Your answer must be the lines from the one holding "Where should I" through the final line of the entries below, copied exactly, with no pictures.

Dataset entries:
----

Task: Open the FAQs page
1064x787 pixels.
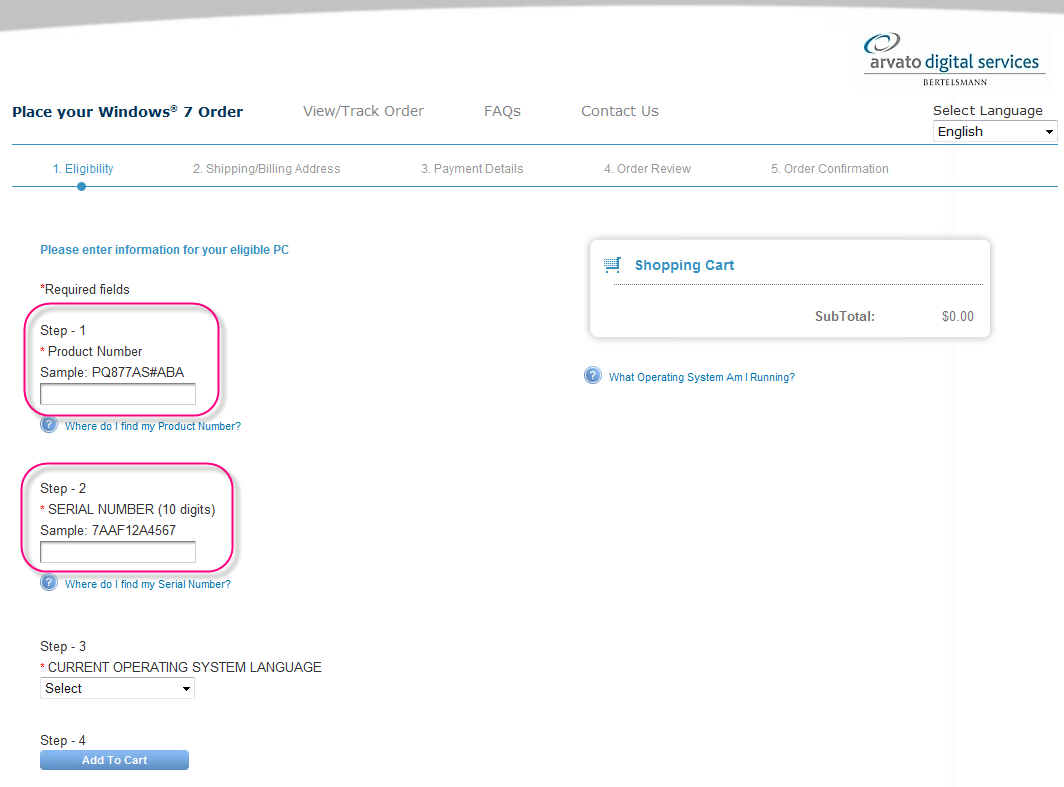Action: tap(502, 111)
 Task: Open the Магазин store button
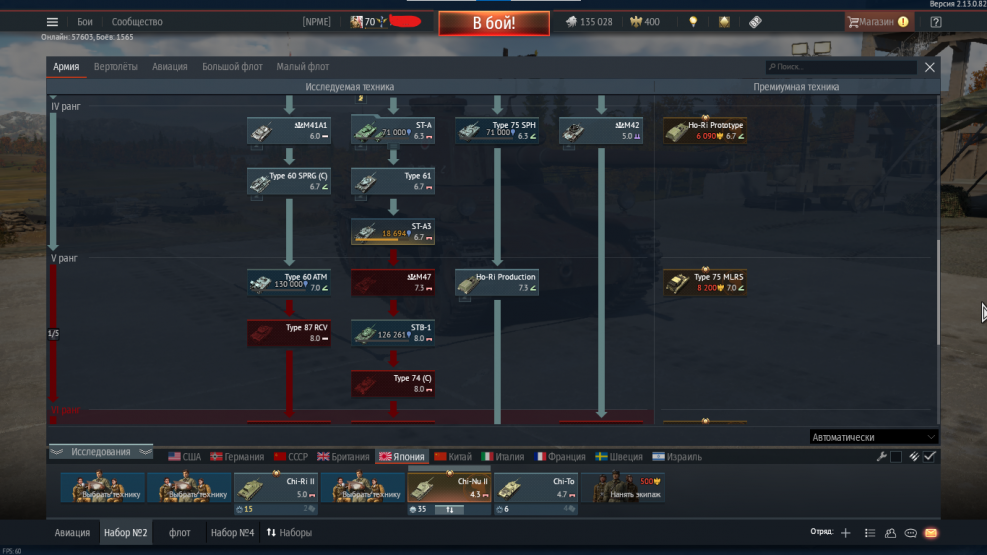click(878, 22)
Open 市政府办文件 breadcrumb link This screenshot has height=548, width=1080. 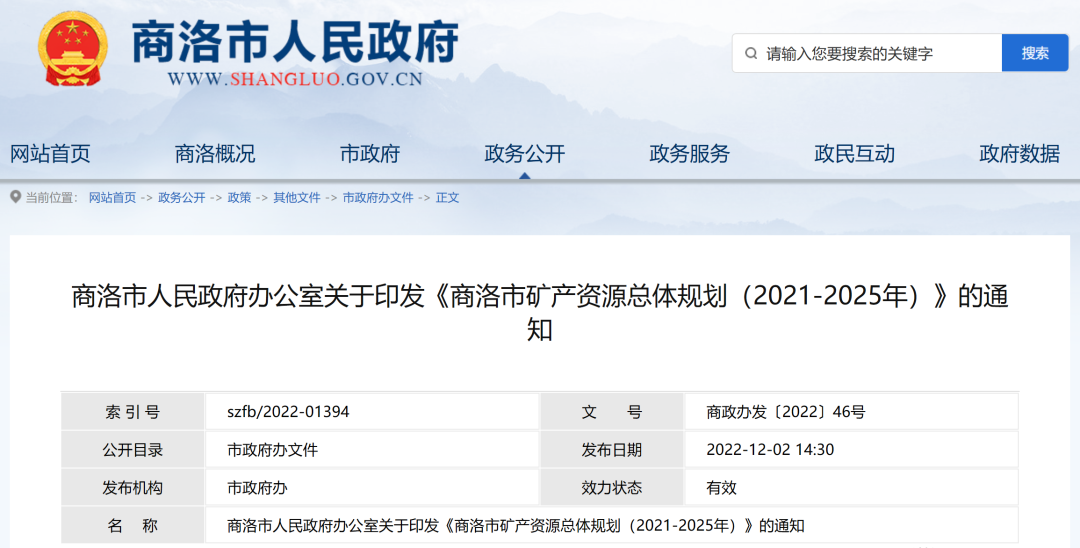point(378,198)
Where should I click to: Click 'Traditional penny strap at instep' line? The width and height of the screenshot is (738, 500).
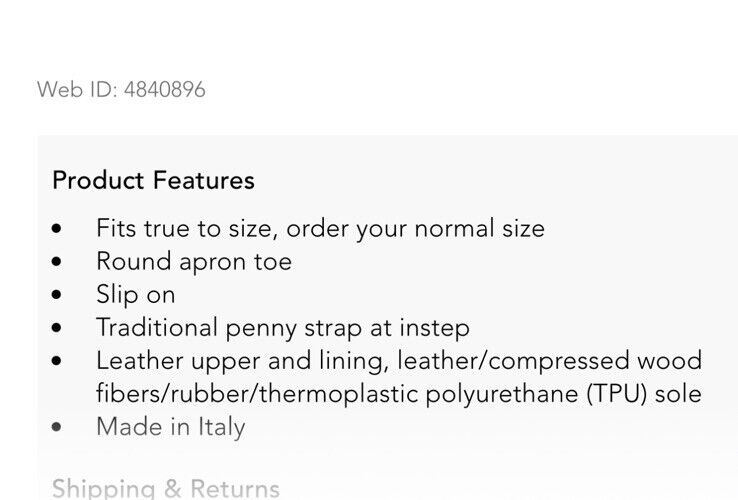point(283,328)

----

Exercise output:
Where should I click to: Click 'Traditional penny strap at instep' line? The width and height of the screenshot is (738, 500).
point(283,328)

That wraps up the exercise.